PROVIDED PASSAGE start

Re: [R] Duplicated function with conditional statement

2013-07-27 Thread arun
Dear Vanessa,
Glad to know that it works.
Sorry, I misunderstood ur question initially because there were no duplicates 
for "product" from response=="buy" in your initial dataset (tt).
Regarding the code: what i did in brief is:
1. Find the rows with response=="buy
 indx<- which(dat[,colName]=="buy")  #in fun1()
dat[,newColumn]<-0 #created a newcolumn with 0's
2.  Loop over these `indx` using lapply()
3. Checked some conditions:
  a. if(i==length(indx)) #means if it is the last element in indx or the last 
row with response=="buy"
    seq(indx[i], nrow(dat)) # here I wanted to get the sequence from the last 
indx to the last  row of dataframe
   #for example.

  indx<-which(tt1$response=="buy")
 indx
# [1]  3  5  8 10 11 13 14 18 19 20 22
 nrow(tt1)
#[1] 22
seq(indx[length(indx)],nrow(tt1))
#[1] 22
#this could change depending upon the two values.
seq(20,22) #if the last indx with response=="buy" was in 20th row
#[1] 20 21 22

b. the second condition occurs when you have consecutive "buy" rows
 else if((indx[i+1]-indx[i])==1){
indx
# [1]  3  5  8 10 11 13 14 18 19 20 22
indx[5]-indx[4] # or
indx[7]-indx[6] #or
indx[9]-indx[8] etc..

PROVIDED PASSAGE end
DATA PROVIDED start

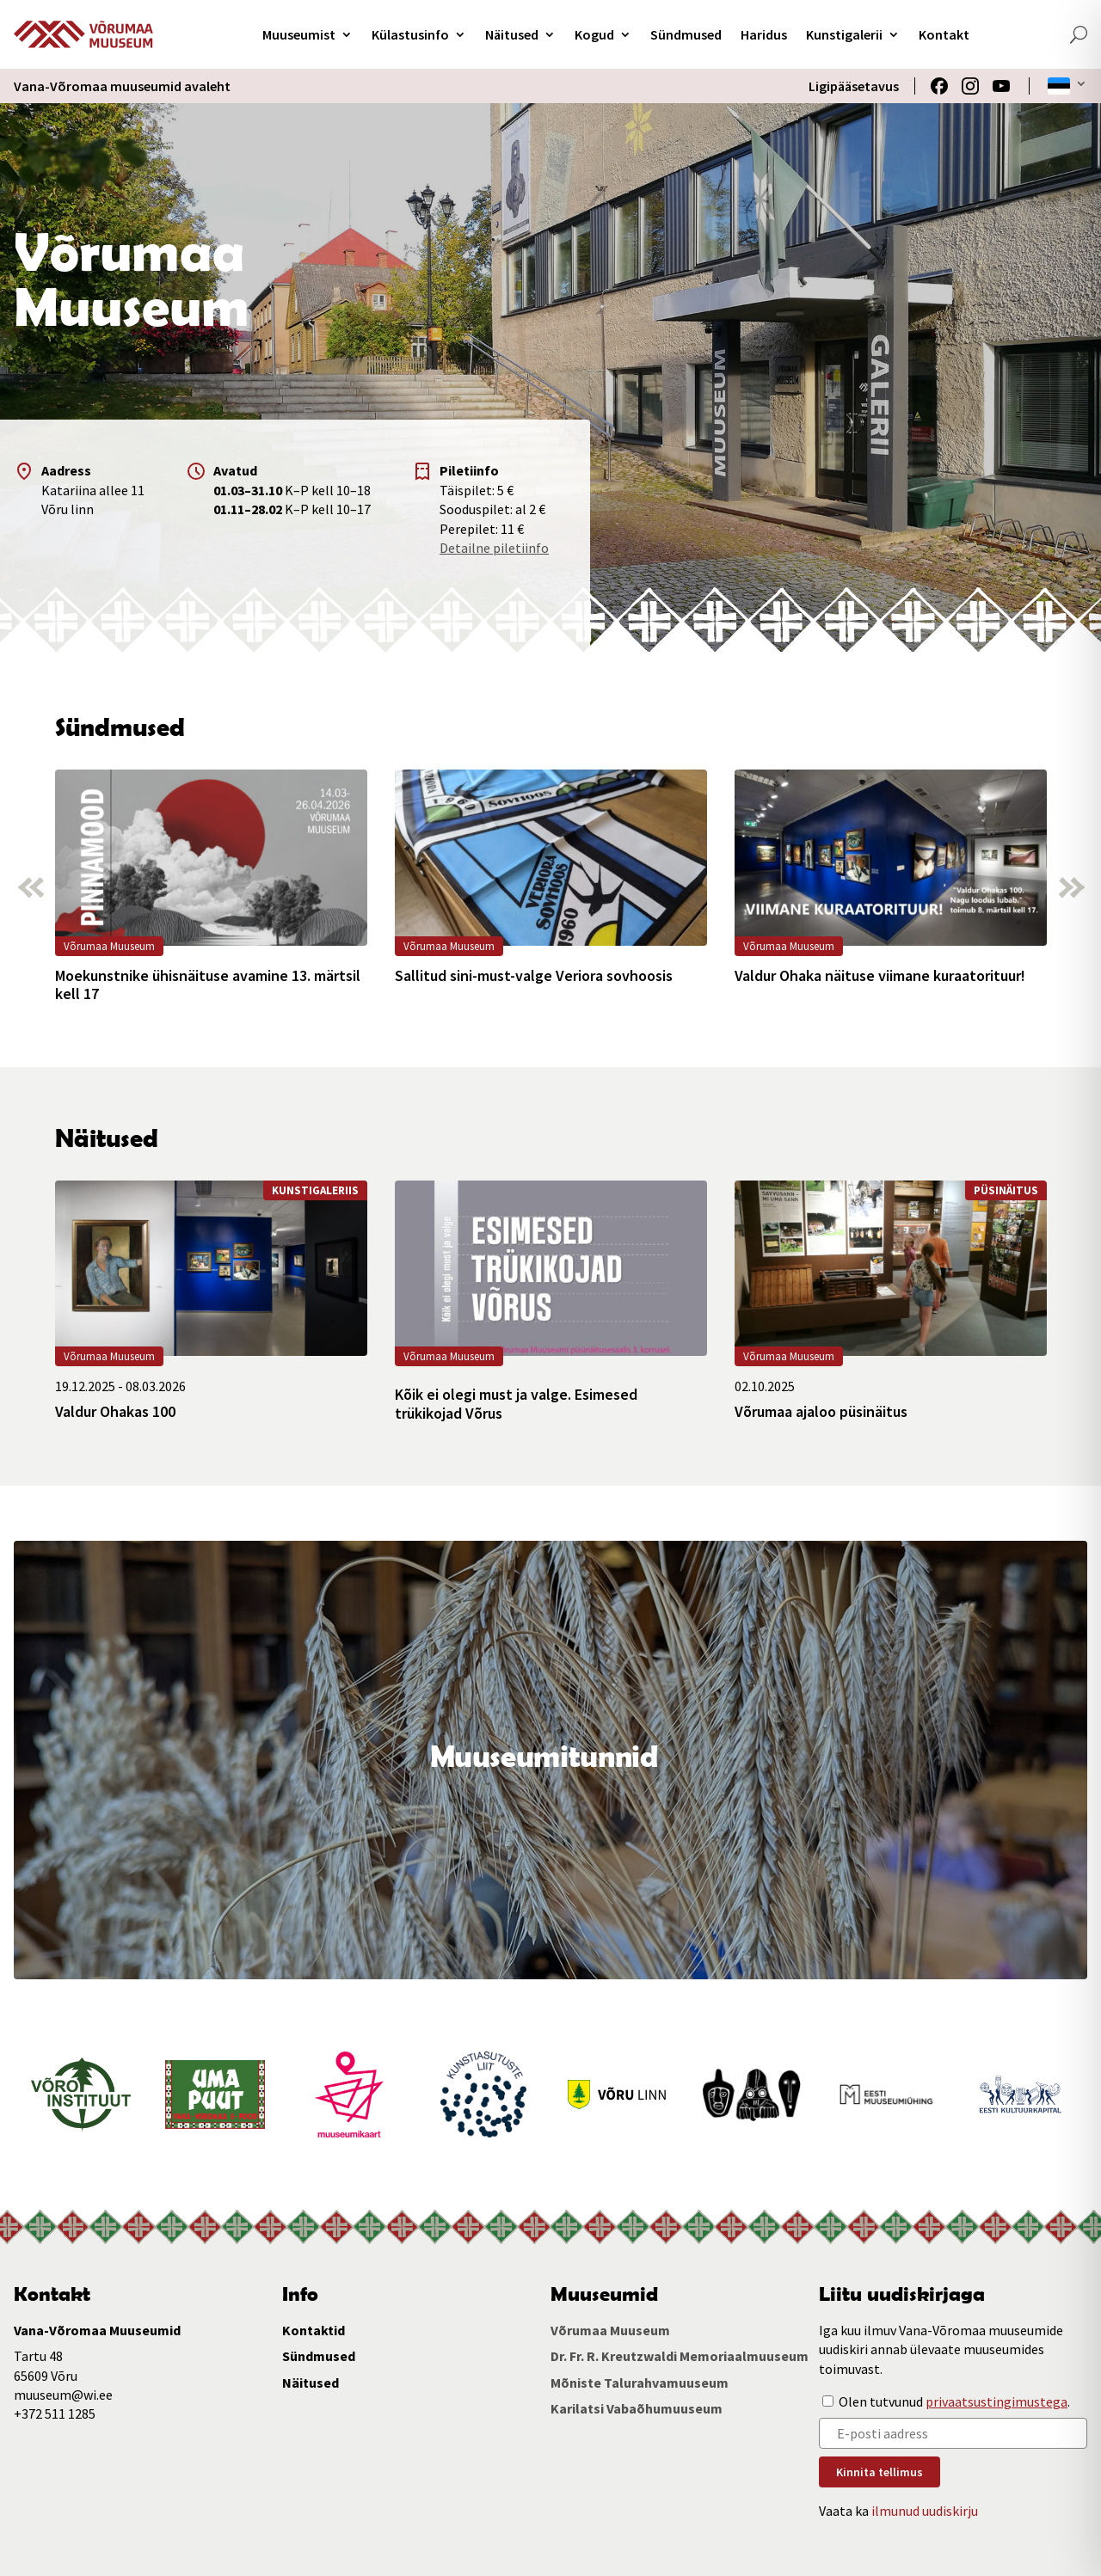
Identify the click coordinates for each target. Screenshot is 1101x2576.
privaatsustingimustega (996, 2401)
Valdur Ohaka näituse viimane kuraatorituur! (880, 975)
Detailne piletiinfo (494, 547)
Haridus (764, 34)
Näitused (511, 34)
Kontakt (944, 34)
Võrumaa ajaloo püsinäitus (821, 1411)
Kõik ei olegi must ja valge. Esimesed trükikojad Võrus (516, 1403)
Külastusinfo (410, 34)
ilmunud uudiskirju (924, 2510)
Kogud (594, 34)
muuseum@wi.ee (63, 2394)
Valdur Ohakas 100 (115, 1411)
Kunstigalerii (844, 34)
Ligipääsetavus (854, 86)
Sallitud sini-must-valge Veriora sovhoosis (534, 975)
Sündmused (686, 34)
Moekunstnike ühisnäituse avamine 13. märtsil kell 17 (207, 984)
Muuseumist (298, 34)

DATA PROVIDED end

EXERCISE 1
In the forum reply about R's duplicated function, which function is used to loop over `indx`?
EXERCISE 2
Carry on the forum reply about R's duplicated function from the point where it stops.

FINAL ANSWER 1
lapply()

FINAL ANSWER 2
then I would want that indx[i] value in the loop

c. if it is other cases:
indx[1], indx[2]
seq(indx[1]+1, indx[1+1]-1)
#[1] 4
4. x2<- dat[unique(c(indx[i:1],x1)),] ### this was a bug in the function which 
troubled me.
it should be
x2<- dat[unique(c(indx[1:i],x1)),] #this is what I was looking for.  It created 
a problem which I fixed using
x4New<- #  
x2 ## gives me all the rows starting from the 1st row of response=="buy" to 
that row of response=="buy" according to the indx + the rows that are between 
two indx values
For indx[1], it should be row 4 because indx[2] is 5.
likewise for indx[2], it is
seq(indx[2]+1, indx[2+1]-1)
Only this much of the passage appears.